» **Passage for review**
I always think people should let others make up their own minds regarding their opinions.

Fellows

southside grabowski
09-07-2007, 01:11 PM
I love many parts of the US but I would have to take out a jumbo loan on a home to live there and I am happy living in a paid for home here in Texas. What I try to do is bring elements of places I love back home and appreciate them in my day to day. Call me what you want but I am happy with my appreciation for other cultures as well as certain local cultures within the US. I am just not simply content with my local flavor if you will as it can get old like any one thing can get old after a while hence I incorporate many flavors into my life.

Fellows

That's fair Fellows. I have been fortunate to live my life in a very international work place and I have really enjoyed it. I suspect you see many more Americans each that than do I:lol:

southside grabowski
09-07-2007, 01:21 PM
I always think people should let others make up their own minds regarding their opinions.

Fellows

Don't mix finding a behavior humorous with not approving of it. Just about everyone we send to France or Spain or Italy comes back sure that they have found their true identity. It's funny, but I get it. In many ways we have a colder lifestyle here in the US. We have gutted our local businesses for suburban malls and abandoned our local proprietors for national chains. Many live in impersonal subdivision where you can’t even get a newspaper without driving.

MarcUK
09-07-2007, 08:06 PM
seg and fellows sitting in a tree. K, I, double S, I, N, G. :lol:

carry on, dont blame me I have no free-will. :D

Duddits
09-09-2007, 07:52 PM
So I just got my first enamelled cast iron piece of cookware from Le Creuset made in the northern French town of Fresnoy-Le-Grand. It is their signature "flame" color and I love it. A 4.5 qt round "french oven" or dutch oven as others call them.
Congratulations.

The Le Creuset dutch oven is one of the world's perfect things.

It is virtually impossible to ruin food in it, and it can cook many things better than anything else. Despite numerous attempts to reverse engineer it, nothing compares - except for pots costing even more.

The closest knock-off was from a company just on the other side of the border with Belgium, I believe, with a production process almost identical. Wasn't as good and went out of business.

A Le Creuset pot substitutes for - and outperforms - many other pots.

Anyone who eats would be wise to buy one. It has a lifetime warranty, and over time will save your culinary ass again and again. It is the best kichen investment you can make.

mmmmm.... that's not my point, though. There are people dying of starvation in this world and somehow I needed a $285 saucepan?

That's nasty, petty, and wrong. One good Le Creuset can save money on food, other pots, energy (cooks at lower temperatures) and help you eat well which everyone, even all those people dying of starvation, want. There is no link between a good kitchen pot and altruism, except that your response to his good kitchen pot was the opposite of altruistic.

» **Information supplied**
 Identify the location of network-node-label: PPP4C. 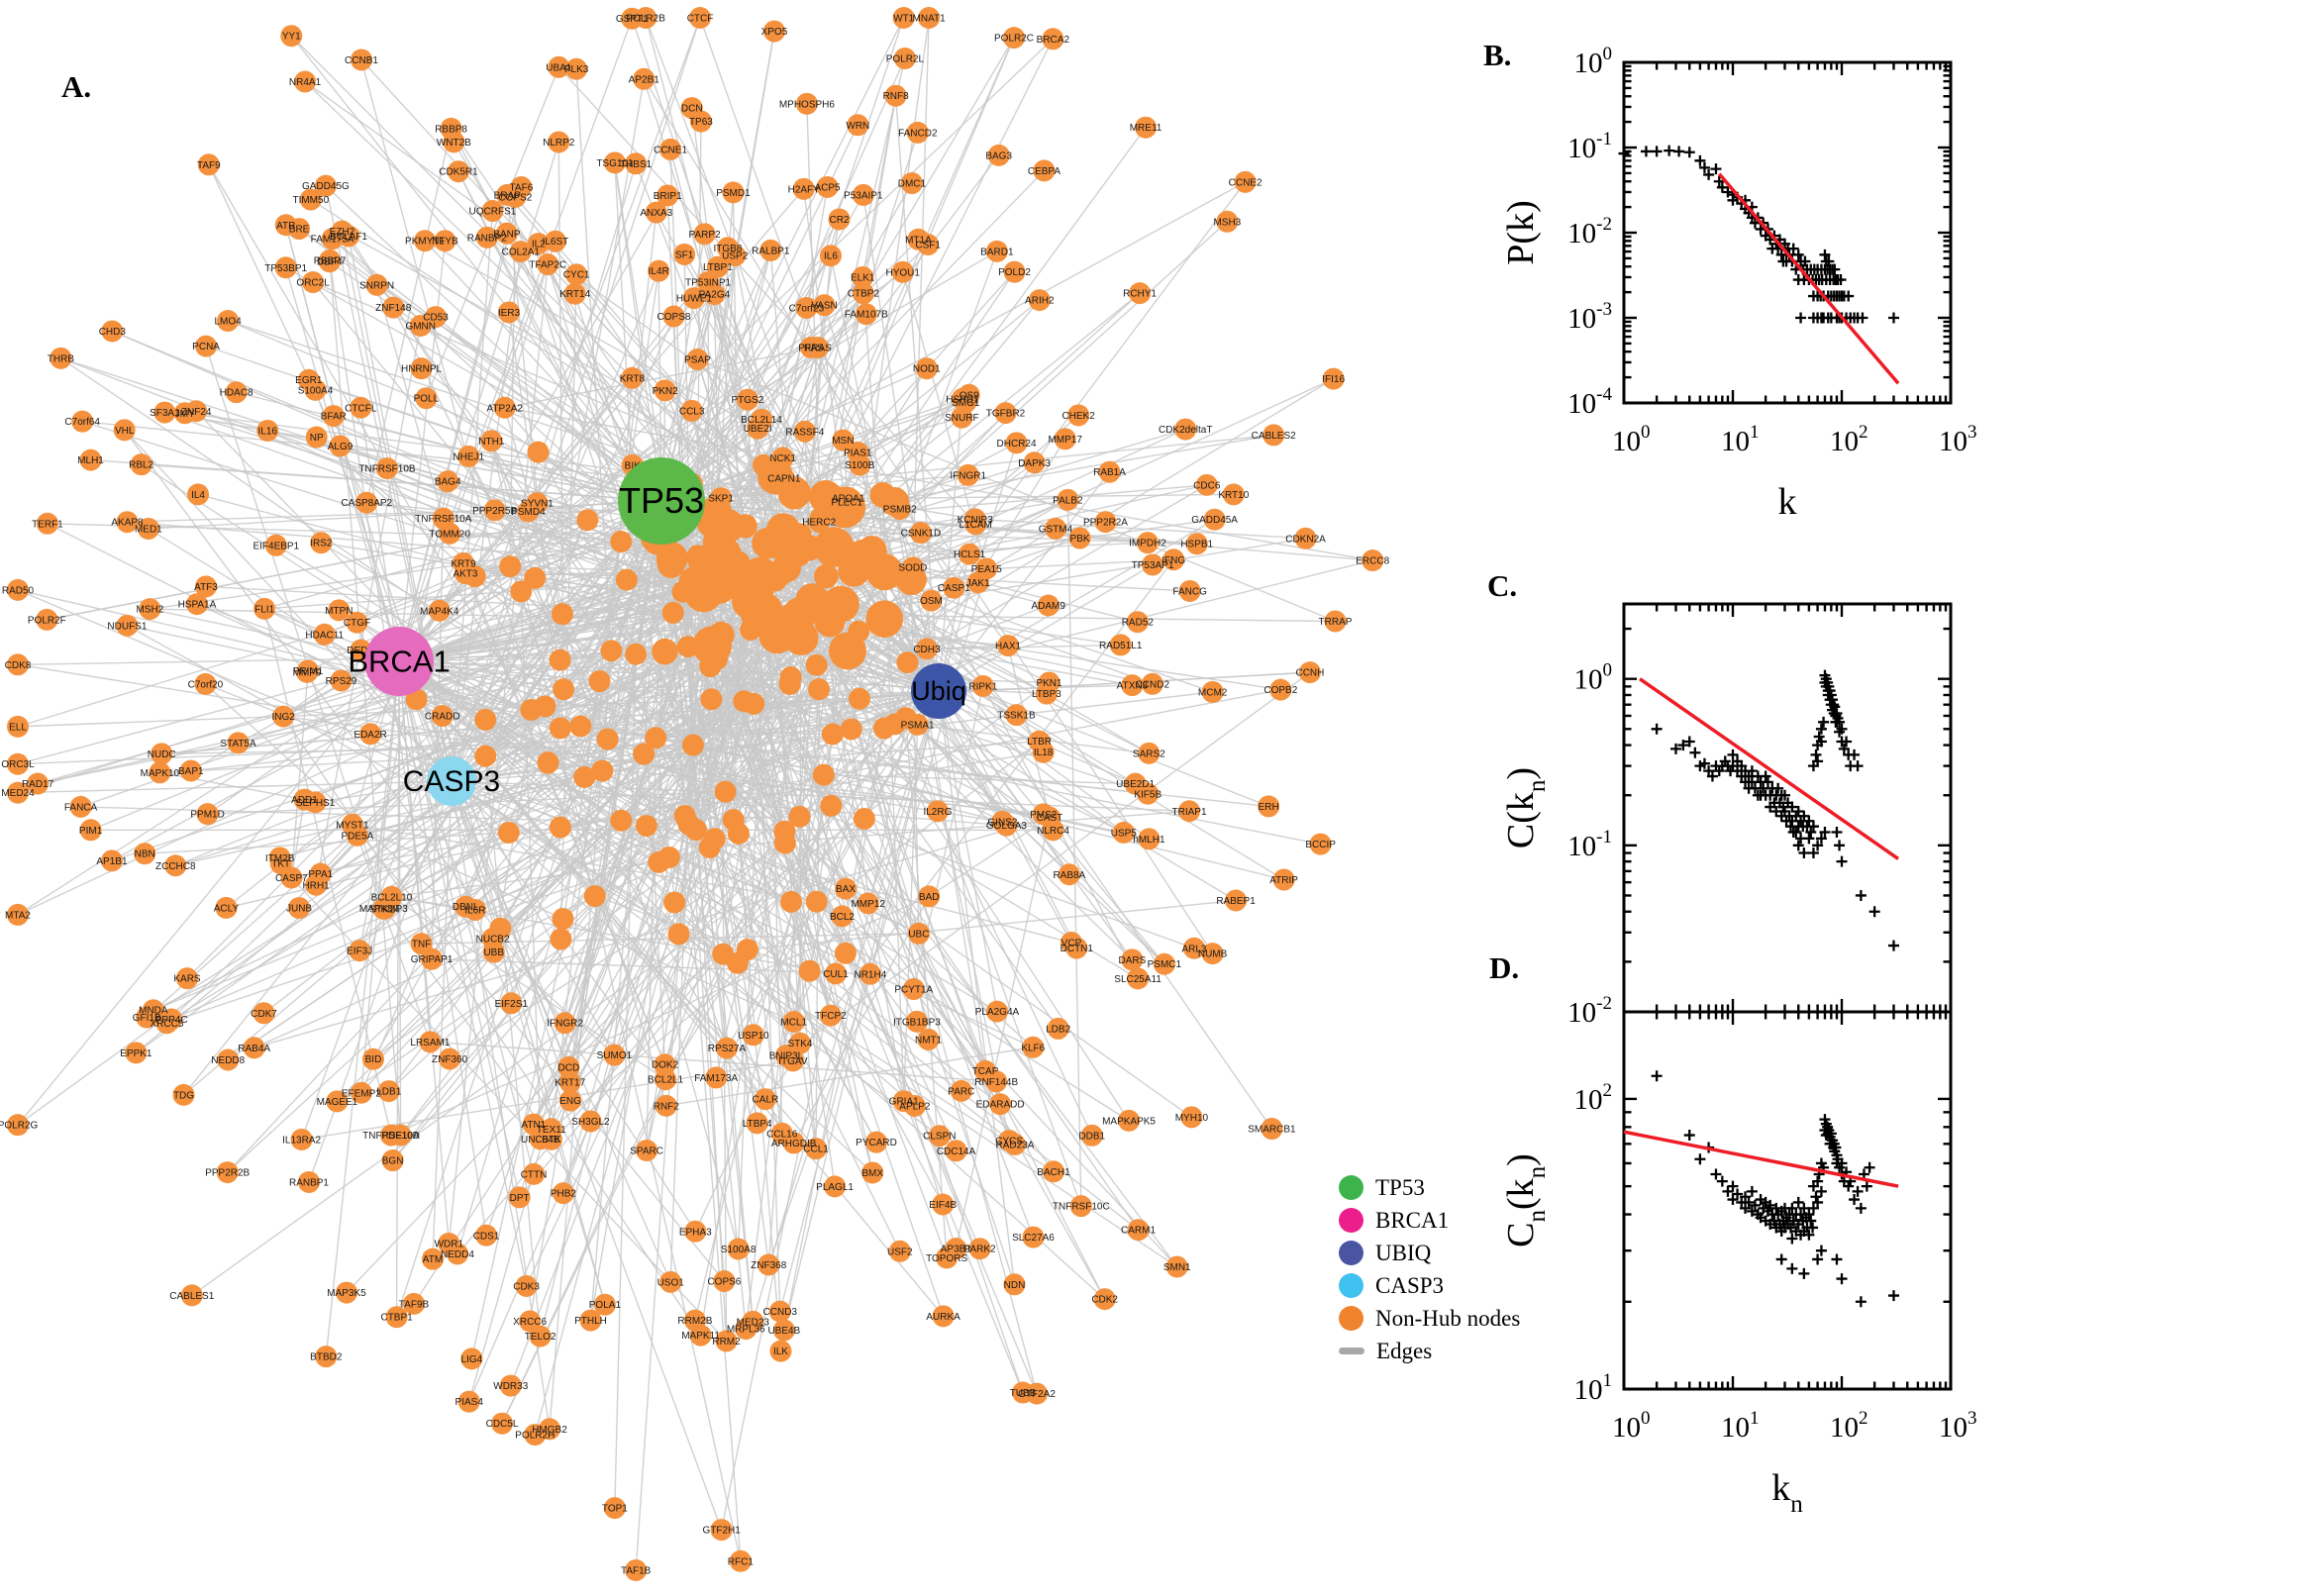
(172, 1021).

--

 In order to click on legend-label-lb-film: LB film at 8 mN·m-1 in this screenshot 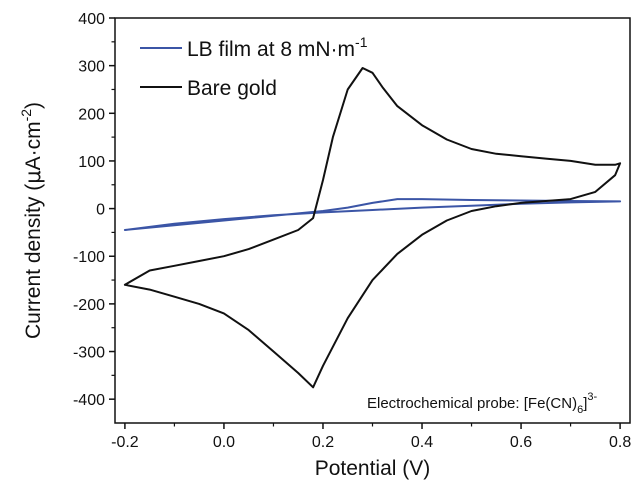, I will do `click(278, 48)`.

» **Problem requirements**
Answer these questions about the forum thread above the lines, one answer per line.
1. In what state is the paid-for home mentioned in the thread?
2. In which town is the Le Creuset cookware made?
3. What price is given for the saucepan?

» **Solution to the problem**
1. Texas
2. Fresnoy-Le-Grand
3. $285